На этом монополистическом фундаменте и начала функционировать российская экономика, избавленная реформаторами от «излишних производств». При этом реформаторы особое внимание уделили нефтедобыче и энергетике, постаравшись передать их в частные руки. А зачем частному бизнесу что-то развивать, если монопольное положение и так приводит к тому, что деньги сами текут в карман. Во всех развитых странах государству приходится вести борьбу с монополиями в тех или иных отраслях, вырабатывая антимонопольное законодательство, в России же в базовых отраслях и была создана монопольно-картельная структура в результате реформ. Если сравнивать государство и частного собственника в качестве хозяйствующего субъекта, то частный собственник может быть и более эффективен в плане максимизации прибыли, но он и более «жаден» чем государство в качестве собственника по этой же причине, это просто другая сторона той же медали. Поэтому у нас и растут тарифы – структура энергетических и других коммунальных собственников в регионах зачастую монополистическая, частный собственник заинтересован в максимизации прибыли, которую и обеспечивает рост тарифов. И ничего с этим не сделать, такова пореформенная российская экономика.

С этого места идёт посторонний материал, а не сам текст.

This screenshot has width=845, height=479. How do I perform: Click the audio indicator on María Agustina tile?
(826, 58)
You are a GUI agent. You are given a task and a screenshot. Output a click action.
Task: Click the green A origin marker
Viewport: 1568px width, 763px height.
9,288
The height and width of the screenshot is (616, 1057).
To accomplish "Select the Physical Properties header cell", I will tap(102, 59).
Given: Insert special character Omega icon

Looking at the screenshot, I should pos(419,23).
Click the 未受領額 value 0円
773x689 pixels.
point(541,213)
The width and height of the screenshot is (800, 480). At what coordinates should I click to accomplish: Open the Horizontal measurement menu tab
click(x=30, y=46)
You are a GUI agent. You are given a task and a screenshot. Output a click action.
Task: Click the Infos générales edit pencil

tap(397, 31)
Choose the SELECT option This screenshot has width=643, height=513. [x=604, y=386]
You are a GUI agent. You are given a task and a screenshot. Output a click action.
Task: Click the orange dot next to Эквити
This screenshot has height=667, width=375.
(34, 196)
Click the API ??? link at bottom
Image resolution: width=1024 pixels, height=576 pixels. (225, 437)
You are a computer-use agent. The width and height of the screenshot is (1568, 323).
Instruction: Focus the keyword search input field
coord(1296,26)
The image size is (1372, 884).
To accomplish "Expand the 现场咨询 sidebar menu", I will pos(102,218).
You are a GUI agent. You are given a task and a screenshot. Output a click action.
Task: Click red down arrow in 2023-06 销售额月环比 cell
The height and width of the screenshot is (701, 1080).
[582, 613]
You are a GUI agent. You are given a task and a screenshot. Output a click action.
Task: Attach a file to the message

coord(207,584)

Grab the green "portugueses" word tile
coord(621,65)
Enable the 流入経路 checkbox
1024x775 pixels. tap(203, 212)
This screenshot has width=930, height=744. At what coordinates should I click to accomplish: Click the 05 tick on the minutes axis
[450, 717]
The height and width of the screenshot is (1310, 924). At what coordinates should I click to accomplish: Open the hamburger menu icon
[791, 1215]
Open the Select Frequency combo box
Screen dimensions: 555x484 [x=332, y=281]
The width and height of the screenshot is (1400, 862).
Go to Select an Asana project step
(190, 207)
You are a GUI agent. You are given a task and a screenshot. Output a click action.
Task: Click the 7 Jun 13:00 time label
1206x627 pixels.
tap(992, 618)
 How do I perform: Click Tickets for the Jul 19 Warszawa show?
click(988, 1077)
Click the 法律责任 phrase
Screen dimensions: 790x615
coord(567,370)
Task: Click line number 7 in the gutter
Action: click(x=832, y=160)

Естественно, в такой монопольно-картельной структуре экономике встает вопрос о возможностях инновационного развития, потому как она оказывается достаточно инертной к ним. Потому как основной ресурс, за который она борется – это монопольное положение, а отнюдь не инновации и технологии. Поэтому особое значение в такой системе приобретают государственные посты, они обеспечивают административную монополию. В итоге монополистический бизнес оказывается завязан с административной монополией в один тугой узел, что и приводит к феноменам типа семейной фирмы Лужкова. Как ни странно, но сам Лужков ещё пытался что-то делать в плане внедрения новых технологий, однако не эти устремления создали бизнес-империю его супруги.

Для инновационной технологической деятельности нужна или «безалаберность» государства, готового тратить деньги и на фундаментальную науку, и на опытно-конструкторские работы, или соответствующая бизнес-среда, готовая к рискованным инновациям именно в силу того, что конкуренты дышат в затылок. Когда же отраслевая структура монопольно-картельная, то отсутствуют стимулы к инновационно-технологической деятельности для частных собственников. Видимо, монопольно-картельный капитализм и представляет из себя наименее эффективную экономическую систему по сравнению с реально рыночным капитализмом или социализмом даже советского разлива, не говоря уже о всяких шведских моделях социализма. Но именно он и реализован в России в результате либеральных реформ конца прошлого века.